Hello I Must Be Going
{screens June 8 at 6pm at Pacific Place, June 9 at 3pm at the Harvard Exit}
Thirtysomething Amy (Melanie Lynskey), newly jobless and husbandless, reluctantly moves in with her high-achieving parents (Blythe Danner and John Rubenstein); an unexpected guest to her pity-party arrives in the adorable form of her dad's client's 19-year-old son (Christopher Abbott, aka Charlie of HBO's Girls, who'll attend SIFF screenings with Lynskey as a special guest). The cast is wonderful and the Laura Veirs soundtrack is perfect for the material.

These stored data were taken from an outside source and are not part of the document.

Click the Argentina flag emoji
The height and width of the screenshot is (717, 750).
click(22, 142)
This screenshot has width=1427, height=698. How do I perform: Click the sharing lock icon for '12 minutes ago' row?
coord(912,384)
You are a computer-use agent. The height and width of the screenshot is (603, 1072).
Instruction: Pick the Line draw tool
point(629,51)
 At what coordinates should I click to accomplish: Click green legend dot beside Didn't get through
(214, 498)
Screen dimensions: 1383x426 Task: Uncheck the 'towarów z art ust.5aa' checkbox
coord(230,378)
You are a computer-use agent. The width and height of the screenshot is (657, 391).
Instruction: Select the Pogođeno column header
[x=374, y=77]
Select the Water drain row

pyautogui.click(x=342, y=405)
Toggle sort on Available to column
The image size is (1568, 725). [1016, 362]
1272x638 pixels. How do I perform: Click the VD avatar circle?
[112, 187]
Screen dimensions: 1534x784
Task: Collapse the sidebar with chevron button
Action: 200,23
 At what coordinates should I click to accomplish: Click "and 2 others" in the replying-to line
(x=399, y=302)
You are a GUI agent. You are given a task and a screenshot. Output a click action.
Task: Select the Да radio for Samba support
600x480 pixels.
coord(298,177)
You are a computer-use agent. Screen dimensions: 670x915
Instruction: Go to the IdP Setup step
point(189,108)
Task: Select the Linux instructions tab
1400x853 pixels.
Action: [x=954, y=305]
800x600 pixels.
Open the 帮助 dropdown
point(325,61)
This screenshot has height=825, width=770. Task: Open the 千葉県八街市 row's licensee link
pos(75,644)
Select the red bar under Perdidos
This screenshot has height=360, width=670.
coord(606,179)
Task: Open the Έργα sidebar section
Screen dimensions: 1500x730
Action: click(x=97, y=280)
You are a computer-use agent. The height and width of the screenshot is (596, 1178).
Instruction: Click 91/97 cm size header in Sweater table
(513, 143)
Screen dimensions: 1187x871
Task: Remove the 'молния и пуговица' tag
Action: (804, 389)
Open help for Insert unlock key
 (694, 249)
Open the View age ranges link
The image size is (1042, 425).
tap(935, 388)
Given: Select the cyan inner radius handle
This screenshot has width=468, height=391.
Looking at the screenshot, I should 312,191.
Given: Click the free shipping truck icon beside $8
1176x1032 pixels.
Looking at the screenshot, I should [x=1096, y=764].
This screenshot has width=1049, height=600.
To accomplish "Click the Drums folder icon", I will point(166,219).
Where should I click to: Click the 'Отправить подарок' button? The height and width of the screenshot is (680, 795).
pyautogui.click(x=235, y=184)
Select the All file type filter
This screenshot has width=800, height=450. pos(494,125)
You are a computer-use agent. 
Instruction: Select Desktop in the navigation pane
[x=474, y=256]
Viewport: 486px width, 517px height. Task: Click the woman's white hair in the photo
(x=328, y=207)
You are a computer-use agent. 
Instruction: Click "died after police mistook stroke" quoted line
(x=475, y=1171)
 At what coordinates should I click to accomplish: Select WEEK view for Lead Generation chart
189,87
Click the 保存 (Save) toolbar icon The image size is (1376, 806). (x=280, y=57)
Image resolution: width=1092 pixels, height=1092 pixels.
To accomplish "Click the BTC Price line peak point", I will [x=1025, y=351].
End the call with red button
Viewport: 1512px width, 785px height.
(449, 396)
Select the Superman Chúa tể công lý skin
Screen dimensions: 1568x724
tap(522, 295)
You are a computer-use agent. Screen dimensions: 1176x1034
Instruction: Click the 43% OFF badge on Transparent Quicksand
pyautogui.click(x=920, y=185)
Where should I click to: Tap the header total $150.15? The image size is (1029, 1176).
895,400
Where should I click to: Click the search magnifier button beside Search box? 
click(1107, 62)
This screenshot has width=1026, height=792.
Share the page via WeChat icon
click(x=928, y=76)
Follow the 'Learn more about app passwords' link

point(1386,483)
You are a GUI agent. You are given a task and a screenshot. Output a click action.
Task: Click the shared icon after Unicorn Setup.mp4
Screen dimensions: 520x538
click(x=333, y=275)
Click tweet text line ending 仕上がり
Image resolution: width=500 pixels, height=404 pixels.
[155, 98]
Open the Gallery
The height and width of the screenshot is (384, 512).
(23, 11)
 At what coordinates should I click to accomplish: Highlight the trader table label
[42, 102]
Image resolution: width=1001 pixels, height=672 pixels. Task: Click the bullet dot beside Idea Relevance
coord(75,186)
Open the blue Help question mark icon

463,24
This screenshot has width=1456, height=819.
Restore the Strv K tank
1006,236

A few silly, shticky missteps in the final third threaten to knock the story off its trajectory, but in the end the film's many charms win.

Marina Abramović: The Artist is Present
{screens June 8 at 4pm at the Uptown}
This outstanding examination of the remarkable life and groundbreaking work of the 60something Belgrade-born performance-art sensation documents the conception of her ultimate self-portrait — a three-month 2010 MoMA retrospective whose centerpiece was the artist herself looking intently at whatever museum visitor sat facing her, every damn hour of every damn day MoMA was open — and its glorious culmination. This is a smart, perceptive, beautifully assembled film that manages to make challenging art accessible, and to give us the sensation of gazing into Marina's eyes ourselves. It's my documentary best-of-fest pick, and one of my favorite films of any genre so far this year.

Red Road
{screens June 9 at 11am at the Harvard Exit}
This slow-burn Scottish chiller is absolutely worth a big-screen viewing if you missed it during its original 2006 run. The story follows a young widow working as a security guard who, after catching a reviled apparition from her past on Glasgow CCTV monitors, embarks on a dangerous revenge game of deception and blackmail. This stripped-down feature debut of SIFF 2012 Emerging Master Andrea Arnold is thoughtful, intense, and disquieting.

And that does it for my SIFF coverage this year… at least until I preview the Uptown's "Best of SIFF" series (June 15-21) in the coming week. See you at the cinema(s)!